▸ Exercise input
- - - - -

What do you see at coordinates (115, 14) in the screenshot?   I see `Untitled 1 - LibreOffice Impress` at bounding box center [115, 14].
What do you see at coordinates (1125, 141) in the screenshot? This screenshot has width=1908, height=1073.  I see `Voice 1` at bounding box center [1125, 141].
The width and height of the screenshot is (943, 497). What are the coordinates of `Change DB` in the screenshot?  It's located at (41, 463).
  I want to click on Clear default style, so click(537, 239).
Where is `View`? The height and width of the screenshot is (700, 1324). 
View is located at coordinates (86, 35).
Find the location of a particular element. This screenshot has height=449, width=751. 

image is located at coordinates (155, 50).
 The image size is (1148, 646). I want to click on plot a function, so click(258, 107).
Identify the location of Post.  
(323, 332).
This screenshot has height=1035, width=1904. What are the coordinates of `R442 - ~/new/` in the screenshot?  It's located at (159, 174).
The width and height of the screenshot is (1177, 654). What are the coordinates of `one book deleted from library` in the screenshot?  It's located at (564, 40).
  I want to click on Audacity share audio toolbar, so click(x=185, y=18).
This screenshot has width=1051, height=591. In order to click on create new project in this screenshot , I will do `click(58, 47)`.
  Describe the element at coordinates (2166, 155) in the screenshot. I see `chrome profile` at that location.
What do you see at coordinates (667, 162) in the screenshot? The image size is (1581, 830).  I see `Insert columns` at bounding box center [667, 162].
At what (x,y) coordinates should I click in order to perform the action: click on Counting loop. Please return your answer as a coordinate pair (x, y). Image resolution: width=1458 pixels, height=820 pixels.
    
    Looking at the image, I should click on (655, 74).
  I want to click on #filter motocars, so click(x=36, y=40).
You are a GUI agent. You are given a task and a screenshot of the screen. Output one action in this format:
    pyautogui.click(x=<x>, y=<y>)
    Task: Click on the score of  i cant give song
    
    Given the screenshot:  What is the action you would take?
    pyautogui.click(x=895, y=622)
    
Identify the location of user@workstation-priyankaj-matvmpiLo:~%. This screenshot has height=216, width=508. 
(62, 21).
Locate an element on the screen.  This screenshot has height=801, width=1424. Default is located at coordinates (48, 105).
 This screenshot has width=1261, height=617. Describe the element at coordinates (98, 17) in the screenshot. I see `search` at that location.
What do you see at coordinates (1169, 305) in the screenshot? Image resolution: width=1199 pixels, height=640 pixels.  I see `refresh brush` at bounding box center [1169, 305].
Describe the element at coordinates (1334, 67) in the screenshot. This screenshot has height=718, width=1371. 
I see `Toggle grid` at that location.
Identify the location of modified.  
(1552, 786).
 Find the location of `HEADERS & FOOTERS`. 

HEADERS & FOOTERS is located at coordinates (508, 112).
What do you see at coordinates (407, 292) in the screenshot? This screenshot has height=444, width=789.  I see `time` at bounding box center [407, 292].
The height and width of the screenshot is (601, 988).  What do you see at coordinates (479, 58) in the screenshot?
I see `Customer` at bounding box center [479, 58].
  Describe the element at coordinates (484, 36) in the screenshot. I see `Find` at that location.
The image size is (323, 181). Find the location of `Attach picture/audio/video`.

- - - - -

▸ Problem requirements
Copy out every one of the lines above word for word, with nothing added or left out.

▸ Solution below
What do you see at coordinates (115, 14) in the screenshot?   I see `Untitled 1 - LibreOffice Impress` at bounding box center [115, 14].
What do you see at coordinates (1125, 141) in the screenshot? This screenshot has width=1908, height=1073.  I see `Voice 1` at bounding box center [1125, 141].
The width and height of the screenshot is (943, 497). What are the coordinates of `Change DB` in the screenshot?  It's located at (41, 463).
  I want to click on Clear default style, so click(537, 239).
Where is `View`? The height and width of the screenshot is (700, 1324). 
View is located at coordinates (86, 35).
Find the location of a particular element. This screenshot has height=449, width=751. 

image is located at coordinates (155, 50).
 The image size is (1148, 646). I want to click on plot a function, so click(258, 107).
Identify the location of Post.  
(323, 332).
This screenshot has height=1035, width=1904. What are the coordinates of `R442 - ~/new/` in the screenshot?  It's located at (159, 174).
The width and height of the screenshot is (1177, 654). What are the coordinates of `one book deleted from library` in the screenshot?  It's located at (564, 40).
  I want to click on Audacity share audio toolbar, so click(x=185, y=18).
This screenshot has width=1051, height=591. In order to click on create new project in this screenshot , I will do `click(58, 47)`.
  Describe the element at coordinates (2166, 155) in the screenshot. I see `chrome profile` at that location.
What do you see at coordinates (667, 162) in the screenshot? The image size is (1581, 830).  I see `Insert columns` at bounding box center [667, 162].
At what (x,y) coordinates should I click in order to perform the action: click on Counting loop. Please return your answer as a coordinate pair (x, y). Image resolution: width=1458 pixels, height=820 pixels.
    
    Looking at the image, I should click on (655, 74).
  I want to click on #filter motocars, so click(x=36, y=40).
You are a GUI agent. You are given a task and a screenshot of the screen. Output one action in this format:
    pyautogui.click(x=<x>, y=<y>)
    Task: Click on the score of  i cant give song
    
    Given the screenshot:  What is the action you would take?
    pyautogui.click(x=895, y=622)
    
Identify the location of user@workstation-priyankaj-matvmpiLo:~%. This screenshot has height=216, width=508. 
(62, 21).
Locate an element on the screen.  This screenshot has height=801, width=1424. Default is located at coordinates (48, 105).
 This screenshot has width=1261, height=617. Describe the element at coordinates (98, 17) in the screenshot. I see `search` at that location.
What do you see at coordinates (1169, 305) in the screenshot? Image resolution: width=1199 pixels, height=640 pixels.  I see `refresh brush` at bounding box center [1169, 305].
Describe the element at coordinates (1334, 67) in the screenshot. This screenshot has height=718, width=1371. 
I see `Toggle grid` at that location.
Identify the location of modified.  
(1552, 786).
 Find the location of `HEADERS & FOOTERS`. 

HEADERS & FOOTERS is located at coordinates (508, 112).
What do you see at coordinates (407, 292) in the screenshot? This screenshot has height=444, width=789.  I see `time` at bounding box center [407, 292].
The height and width of the screenshot is (601, 988).  What do you see at coordinates (479, 58) in the screenshot?
I see `Customer` at bounding box center [479, 58].
  Describe the element at coordinates (484, 36) in the screenshot. I see `Find` at that location.
The image size is (323, 181). Find the location of `Attach picture/audio/video`.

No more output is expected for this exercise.